Light spectrum plays an important role in regulating the growth and development of in vitro cultured potato (Solanum tuberosum L.) plantlets. The status of potato plantlets at the end of in vitro stage influences the minituber production after transplanting. With 100 mu mol m(-2)s(-1) total photosynthetic photon flux density (PPFD), a light spectrum study of 100% red light emitting diodes (LEDs) light spectrum (RR), 100% blue LEDs light spectrum (BB), 65% red+35% blue LEDs light spectrum (RB), and 45% red+35% blue+20% green LEDs light spectrum (RBG) providing illumination at the in vitro cultured stage of potato plantlets for 4 weeks using fluorescent lamp as control (CK) was performed to investigate the effects of LEDs light spectrum on the growth, leaf anatomy, and chloroplast ultrastructure of potato plantlets in vitro as well as the minituber yield after 2 months transplanting in the greenhouse. Compared to CK, RB and RBG promoted the growth of potato plantlets in vitro with increased stem diameter, plantlet fresh weight, plantlet dry weight, and health index. Furthermore, BB induced the greatest stem diameter as well as the highest health index in potato plantlets in vitro.
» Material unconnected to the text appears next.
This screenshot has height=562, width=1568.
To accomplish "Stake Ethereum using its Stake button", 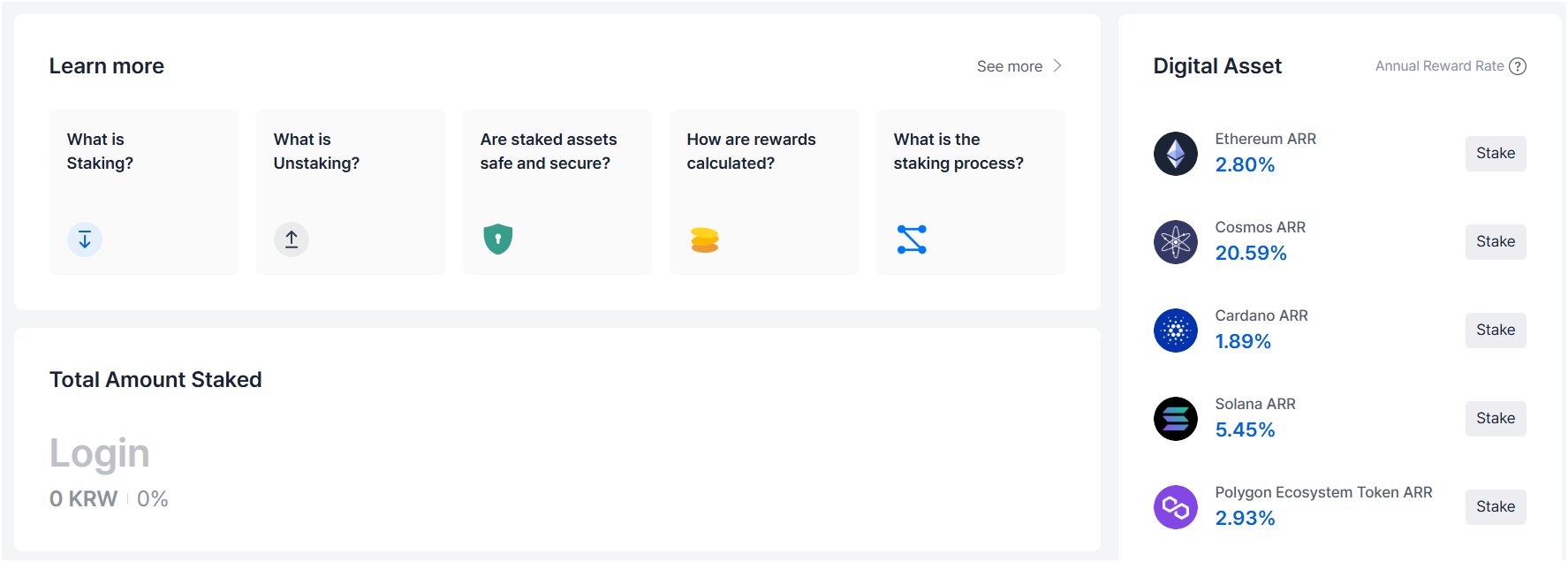I will point(1495,154).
Root activity, soluble protein, and free amino acid were also significantly enhanced by BB, whereas carbohydrates were improved by RR. In addition, thickness of leaf, palisade parenchyma and spongy parenchyma was significantly increased by BB and RBG. Chloroplasts under BB and RBG showed well-developed grana thylakoid and stroma thylakoid. Unexpectedly, distinct upper epidermis with greatest thickness was induced and palisade parenchyma and spongy parenchyma were arranged neatly in RR. After transplanting in the greenhouse for 2 months, potato plantlets in vitro from BB, RB, and RBG produced high percentage of large size tuber. BB improved fresh and dry weights of the biggest tuber but decreased tuber number per plantlet. In addition, RBG increased tuber number as well as tuber fresh and dry weight slightly. Our results suggested monochromatic blue LEDs as well as combined red, blue or/and green LEDs light spectrum were superior to fluorescent lamp spectrum in micro- propagation of potato plantlets. Therefore, the application of RBG was suitable; BB and RB could be used as alternatives.